Barnert Hospital was a 236-bed hospital at 680 Broadway in the Eastside section of Paterson, New Jersey that operated for 99 years. The hospital was named for Nathan Barnert, a philanthropist and former mayor of Paterson who founded the hospital. In 1914, Barnert donated a site at East 30th Street and Broadway and provided an endowment. The original building was designed by Fred Wesley Wentworth in the classical revival style, constructed of a pink granite base and yellow brick with extensive detailing and other elaborate materials. it stood until the mid-1960s when it was demolished for a more modern structure.

The hospital was a full-service facility offering perinatal care, family care services and an outpatient infusion unit treating high risk pregnancies and hematology-oncology patients. Its operations were drastically scaled back in its last years of operation due to serious financial difficulties. The hospital sought Chapter 11 Bankruptcy protection in August, 2007. The hospital initially intended to close on September 28, 2007, due to a lack of funds. However soon after the announcement both the State and Federal governments appropriated $3.5 million to keep the hospital open while a buyer was sought. Several groups attempted unsuccessfully to raise $3.5 million in order to purchase the facility and convert it into a multi-use specialty hospital. The bankruptcy court reviewed bids, however these plans did not materialize and the hospital announced its closure on February 1, 2008. The hospital closed officially on May 30, 2008.

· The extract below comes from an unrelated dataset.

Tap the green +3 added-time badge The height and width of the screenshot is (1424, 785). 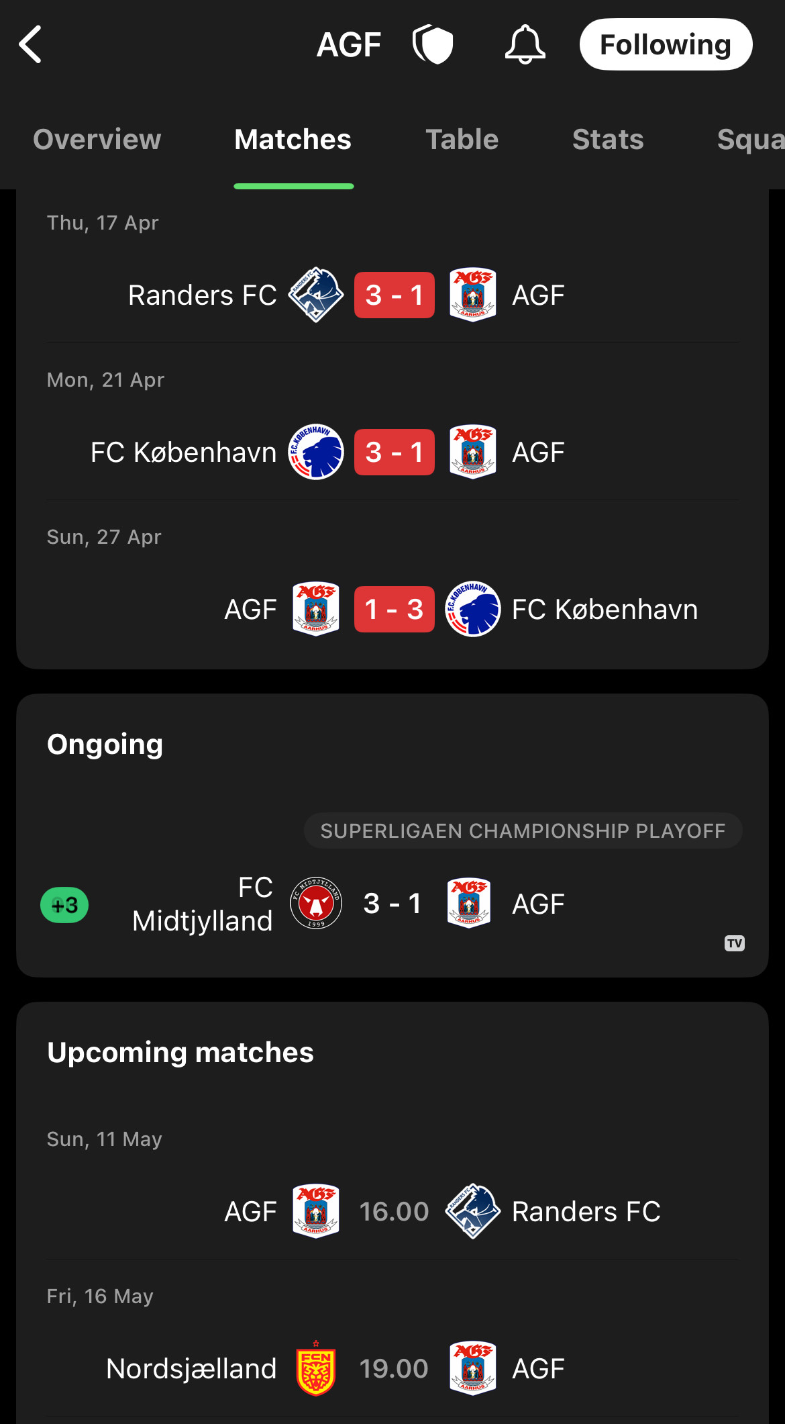coord(64,905)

Following Barnert's bankruptcy, the facility was purchased by Community Healthcare Associates and reorganized as a 'medical arts complex.' As of September 17, 2009, Barnert is at over 90% capacity with tenants that include pharmacists, hospice care, an adult day-care center, a sub-acute rehabilitation center and group practices that provide primary care. The $15 million renovation by CHA included a new heating and cooling system, with the building being completely retrofitted with new floors installed. The Barnert Medical Arts Complex is now flourishing and serves as a model for struggling acute care hospitals around New Jersey.